Nothing Phone 2 is a slicker, streamlined see-through smartphone

Overhauled software meets higher-end hardware for the Phone (1) follow-up

Nothing Phone 2 hot stuff

Nothing has global ambitions for its second-ever smartphone. Phone 1 was already one of the best mid-range phones on sale; the fledgling firm is bringing a mix of higher-end hardware and software smarts for its successor, yet still manages to undercut established rivals on price. It is officially heading to the USA for the first time, as well as the UK, Europe and other territories.

Phone 2 is an evolution of Nothing’s trademark transparent design, swapping flat glass for a subtle 2.5D rear which should be easier to grip, while still giving a peek inside at the wireless charging coil and distinctive Glyph lighting. The new Dark Grey colour option shows off the finer details better than Phone 1‘s Black, while White remains an option for those who want their tech to make more of a statement.

Extra LEDs make the Glyph lights more customisable this time around, and allow for neat new features like countdown timers and a volume indicator. It’ll even tick down to show how long until your Uber driver turns up.
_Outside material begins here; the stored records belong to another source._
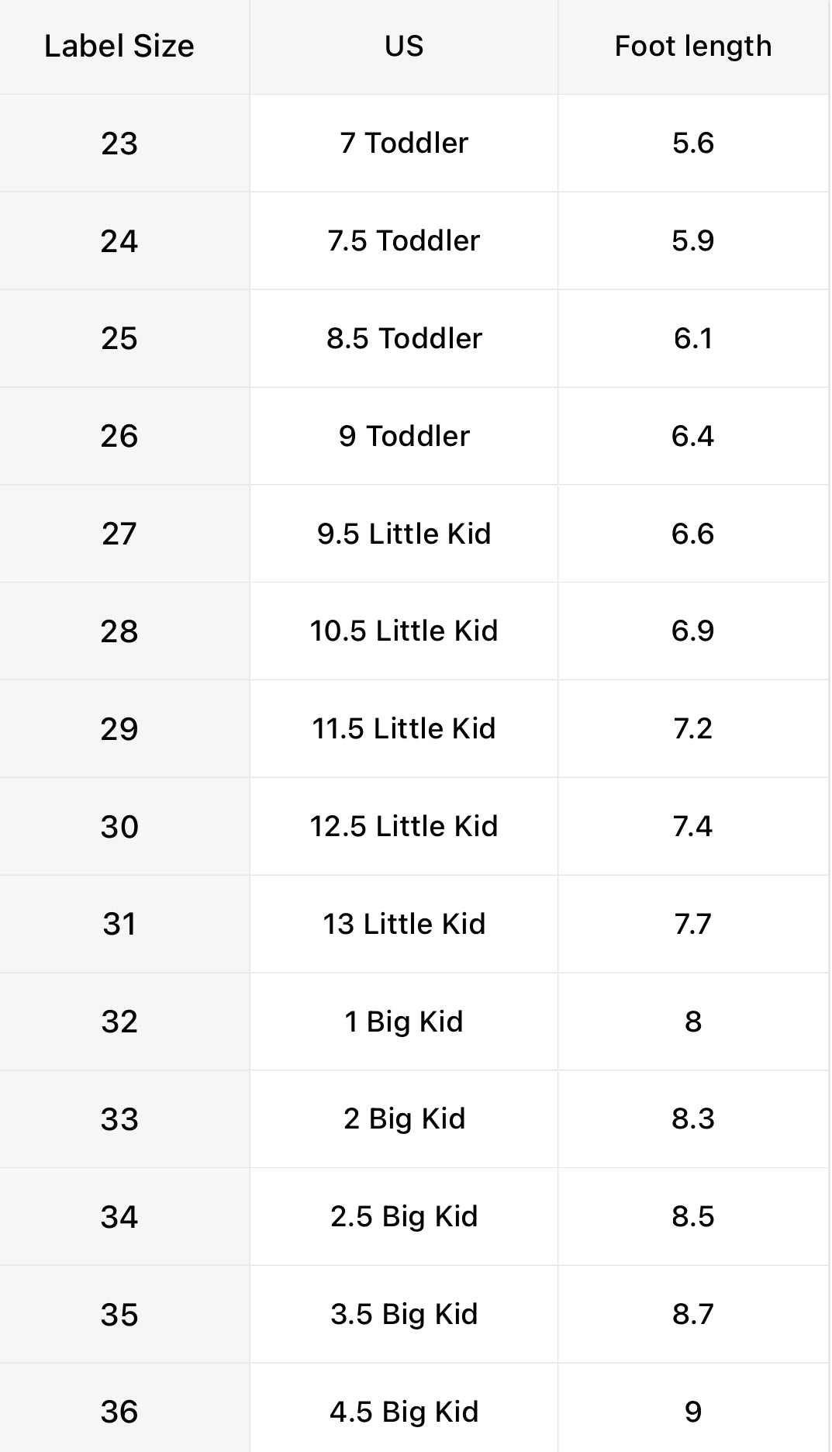Screen dimensions: 832x1452
Task: Select the 7.5 Toddler size cell
Action: point(404,241)
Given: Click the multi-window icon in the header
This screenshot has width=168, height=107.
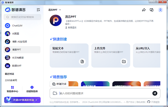Looking at the screenshot, I should click(x=152, y=10).
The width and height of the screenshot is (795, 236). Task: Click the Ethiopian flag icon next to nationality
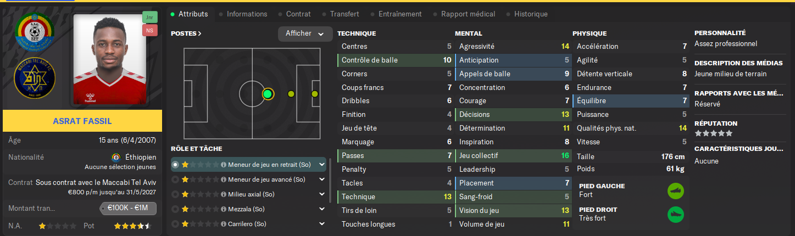(116, 157)
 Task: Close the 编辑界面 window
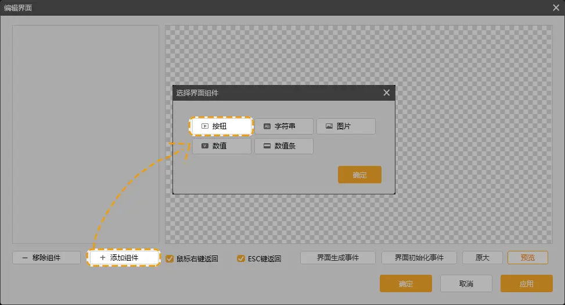pos(556,8)
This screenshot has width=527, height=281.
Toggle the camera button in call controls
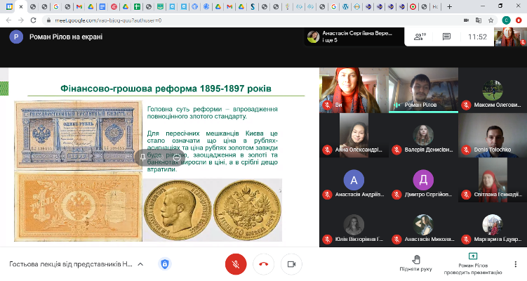[291, 264]
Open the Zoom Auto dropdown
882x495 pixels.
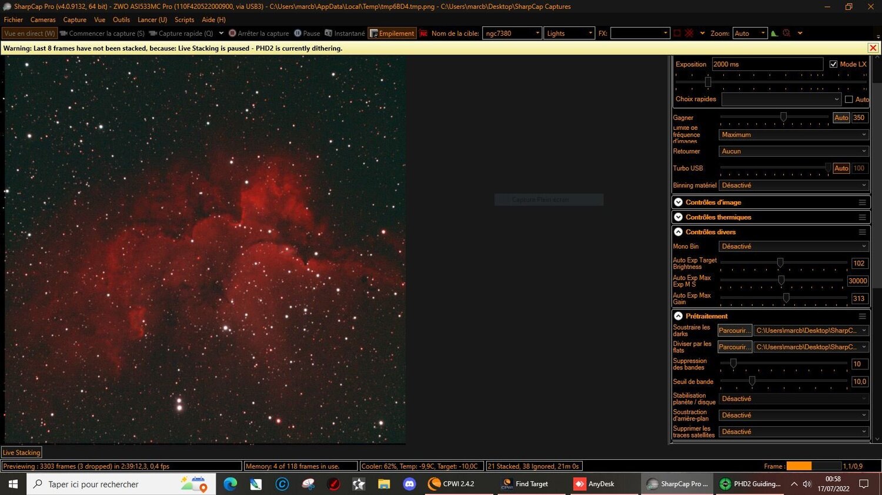point(750,33)
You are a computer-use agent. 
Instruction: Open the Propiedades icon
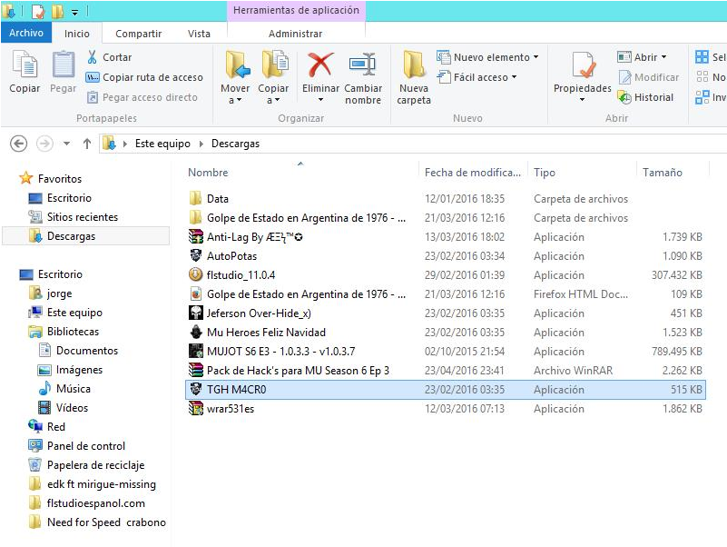583,65
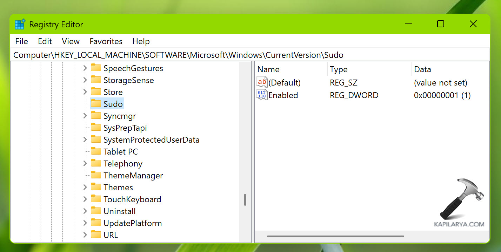Click the Tablet PC folder icon
Screen dimensions: 501x252
[x=96, y=152]
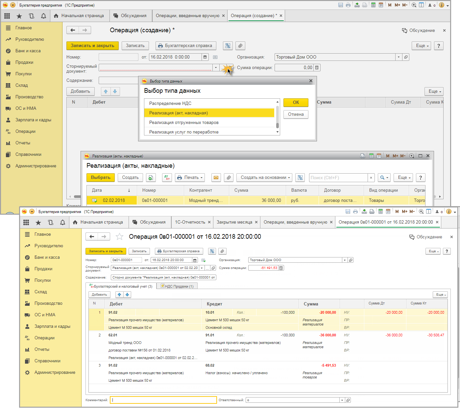Click the open-link icon next to Ответственный field
Image resolution: width=460 pixels, height=410 pixels.
pyautogui.click(x=348, y=400)
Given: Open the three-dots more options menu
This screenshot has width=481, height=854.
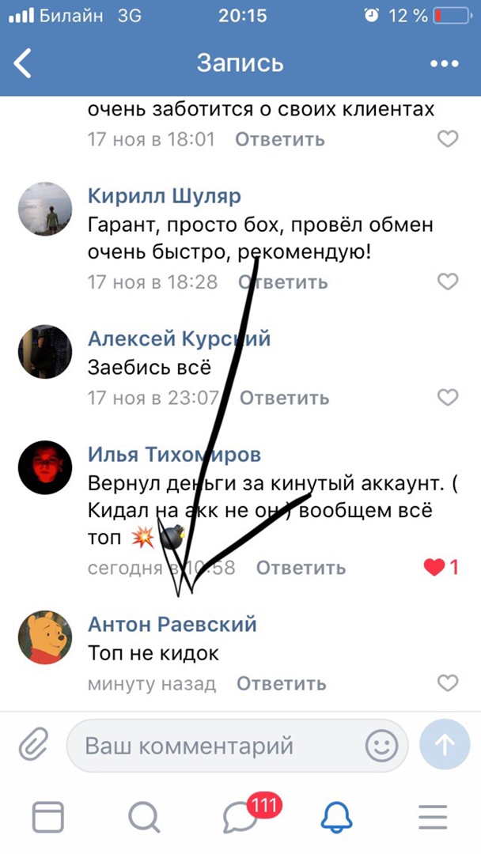Looking at the screenshot, I should pos(444,64).
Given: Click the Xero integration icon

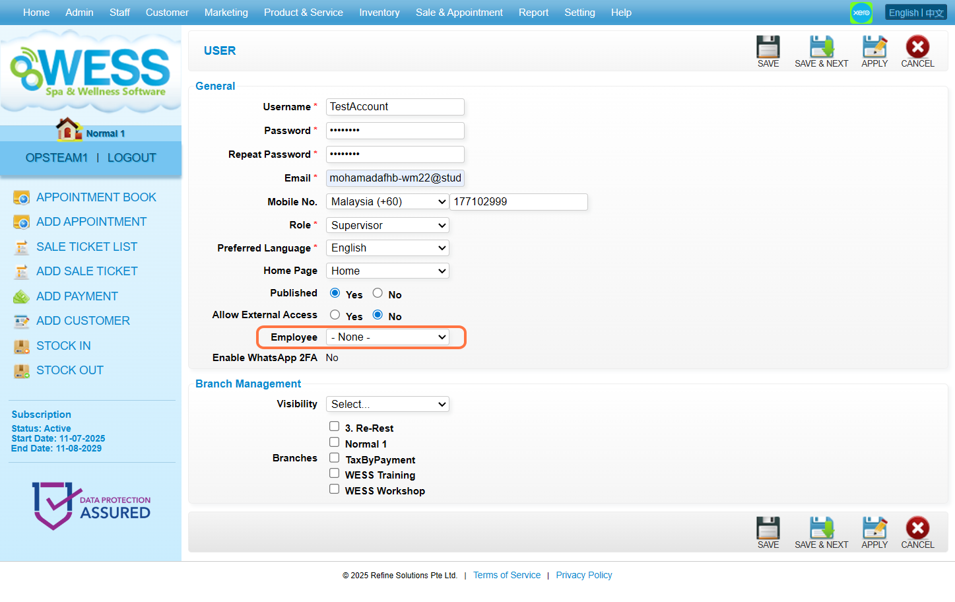Looking at the screenshot, I should (x=861, y=13).
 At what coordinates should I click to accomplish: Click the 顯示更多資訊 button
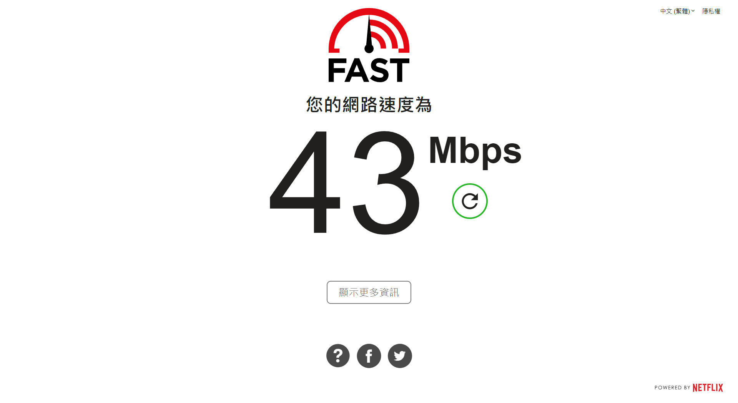pyautogui.click(x=369, y=292)
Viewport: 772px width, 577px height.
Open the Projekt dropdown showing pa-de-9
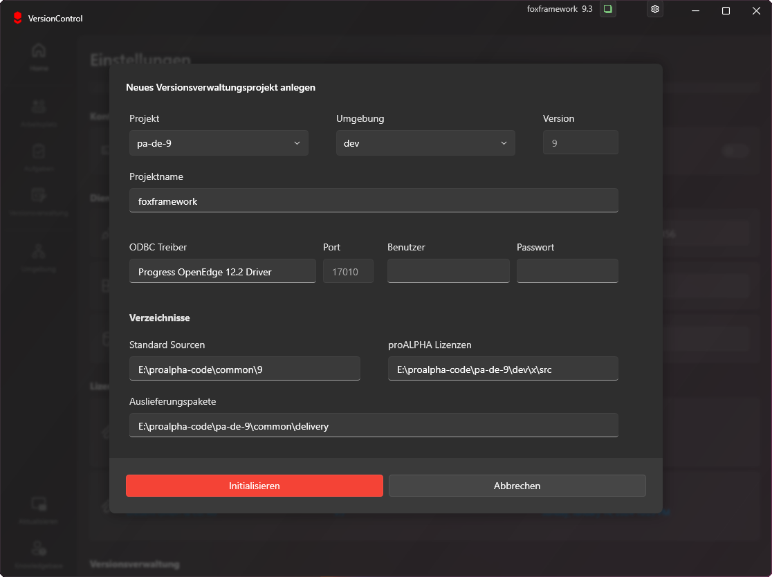[x=219, y=143]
A Glyph composer app, designed with help from dance supremos Swedish House Mafia, let you create bespoke light and sound remixes to assign to specific contacts.

The flat aluminium frame and flat front glass return from Phone 1, only here they’re stretched to accommodate a new, larger 6.7in OLED display with skinnier bezels. There’s a better-than-1080p resolution, the 120Hz refresh rate should ensure smooth scrolling, and peak brightness has climbed to a flagship-baiting 1600 nits. The always-on display mode can now show widgets as well as the weather, without needing to unlock the phone first using the under display fingerprint sensor.

That’s just one of the new software additions debuting in NothingOS 2.0, which is almost as big a deal as the hardware that runs it. Nothing’s bespoke Android UI also gains custom icons and a new-look homescreen, which can now be filled with quick settings and oversized folders that compliment your colour scheme. It’ll roll out to Phone 1 customers in August.

Inside, Nothing has opted for a Snapdragon 8+ Gen 1 CPU, paired to 12GB and 256GB of storage. It’s a previous-gen chip, but a top-tier one, so should feel perfectly punchy in daily use, and cope well with demanding games too. A larger 4700mAh battery should be enough to keep it juiced up from morning to evening. Wired charging tops out at 45W; you’ll need to supply your own power brick, but Nothing does at least include a slick-looking semi-transparent USB-C cable in the box. There’s also wireless charging, and the option to reverse charge your other tech. Say, maybe some Ear 2 wireless earphones?

On paper Phone 2’s cameras haven’t changed all that much, with two 50MP rear snappers – but Nothing has upgraded the main sensor to a Sony IMX890 and improved HDR processing to take multiple extra frames per shot for more convincing pics. A macro mode uses the ultrawide’s autofocus abilties for close-up shots, and it’ll manage 4K HDR video recording at 30fps (or 60fps in SDR). There’s also a 32MP selfie cam up front, with the punch-hole shifted to the middle rather than the top left corner.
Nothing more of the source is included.